The Terminal’s Endeavors Panel provides a full management interface for Gees, teams, and endeavors. It includes three views:

ViewTab LabelWhat It Shows
AgentsGeesMode selector, autonomy settings, assignments, mission, objectives, file editor, guardrails
CommsTeamsInter-Gee inbox and outbox messages
ThinkingSwarmsLive daemon event stream (tool calls, activations, reasoning)

From the Agents view you can:

  • Configure autonomy level, heartbeat, cost limits, and model clamping
  • Assign teams and endeavors (with auto-creation for new names)
  • Edit mission statements and mode files (identity, heartbeat, instructions, rules)
  • Create and manage objectives with status, priority, and multi-level assignment
  • Set guardrails and fine-grained permission filters

Deleting an endeavor does not cascade to its teams or Gees — they continue to exist independently. The endeavor is just an organizational container; removing it simply dissolves the grouping.

Endeavor ("q1-launch")
├── Teams
│ ├── "frontend-team" -> [gee-a, gee-b]
│ └── "backend-team" -> [gee-c, gee-d]
├── Direct Gees
│ └── "project-manager"
├── Guardrails (additive)
└── Objectives (visible to all members)

Many systems resolve values through the hierarchy:

SystemResolution Rule
CredentialsMost specific wins — Gee overrides team overrides global
GuardrailsAdditive — rules merge, limits take the most restrictive value
ObjectivesUnion — a Gee sees objectives from all its scopes
ReposMerge — effective repos = own + team repos
PermissionsIntersection — tightest allowed set wins

The key principle: adding constraints at a higher scope only tightens, never loosens.

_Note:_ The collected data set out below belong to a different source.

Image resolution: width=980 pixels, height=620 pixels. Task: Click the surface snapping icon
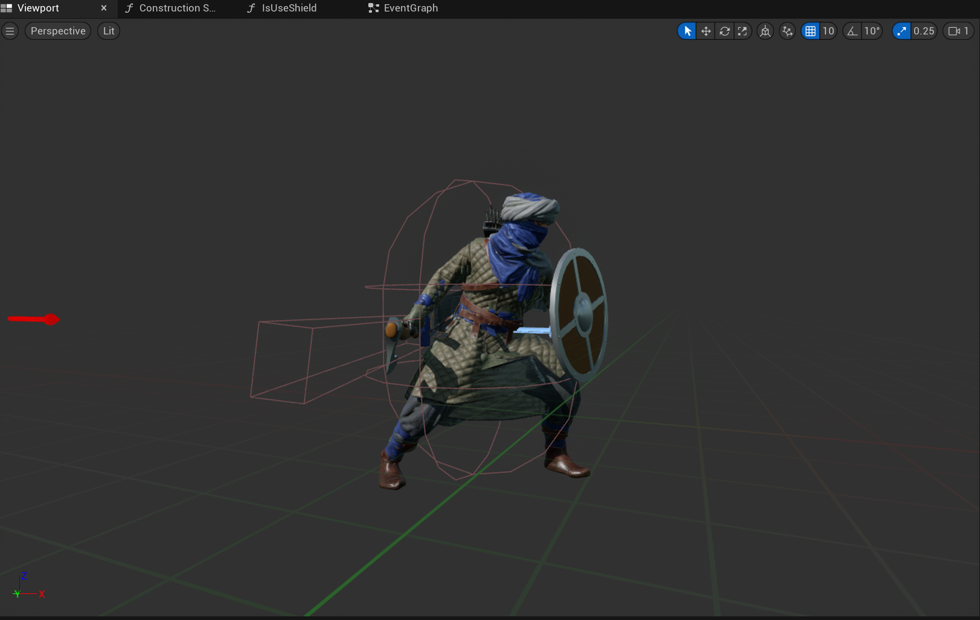[x=787, y=31]
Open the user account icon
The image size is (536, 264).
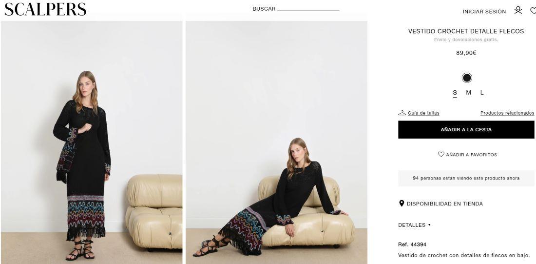[x=518, y=11]
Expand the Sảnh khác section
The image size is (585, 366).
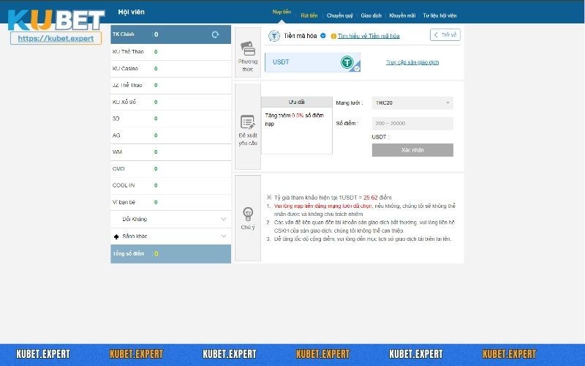click(x=224, y=236)

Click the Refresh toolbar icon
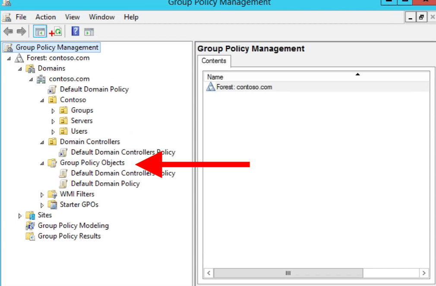pyautogui.click(x=55, y=31)
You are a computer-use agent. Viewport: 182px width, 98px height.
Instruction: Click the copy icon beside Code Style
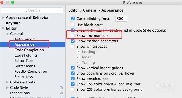click(x=61, y=88)
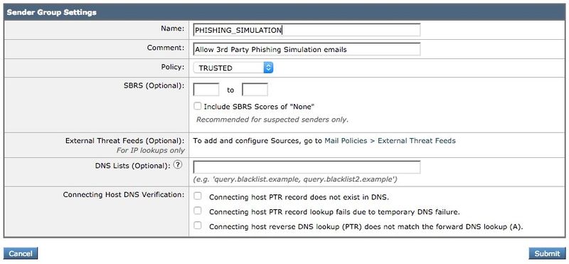Click the Submit button
The width and height of the screenshot is (569, 264).
(547, 253)
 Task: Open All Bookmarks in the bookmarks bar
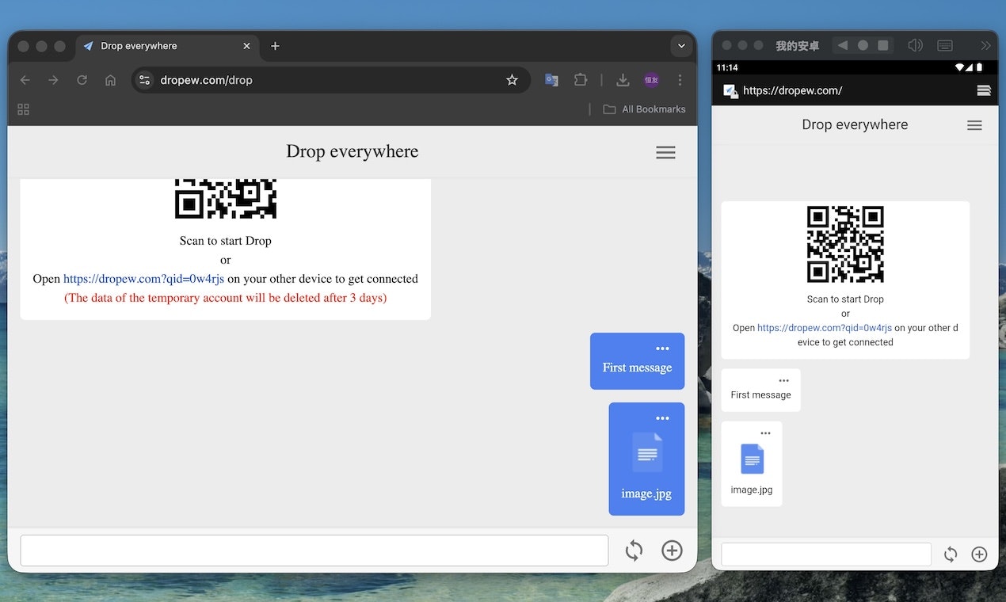click(x=644, y=109)
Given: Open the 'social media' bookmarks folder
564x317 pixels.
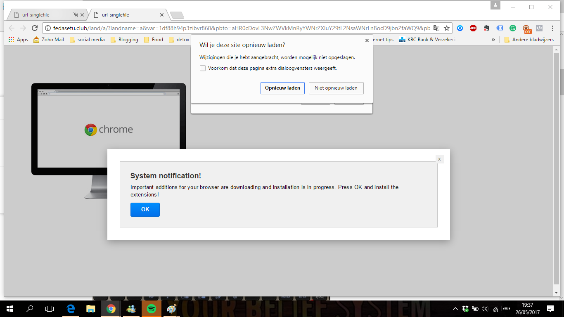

Gees communicate through the Comms system:

TypePurpose
messageDirect one-way communication
requestCollaboration ask (pending -> accepted -> completed)
broadcastAnnouncement to team members
bulletinPublic board post visible to everyone
/comms # View messages
/comms send reviewer "Build fixed, CI green"

Unread messages and pending requests are automatically surfaced in the system prompt on every activation.

Every Gee has an evolving identity document with sections for who it is, what it knows, its track record, priorities, and problem-solving approach. After each autonomous activation, the identity evolves based on what happened — updating stats, knowledge, and learnings.

/identity # View current identity
/identity history # See evolution timeline

The Mission and Boundaries sections are protected from modification by the AI.

In Gee-Code, a “Gee” and a “Mode” are the same entity at the config level. The distinction is conceptual:

  • Gee emphasizes the persistent identity (name, role, memory, mission)
  • Mode emphasizes the operational profile (model, agents, autonomy settings)

When you create a mode, you’re creating a Gee. The terms are interchangeable.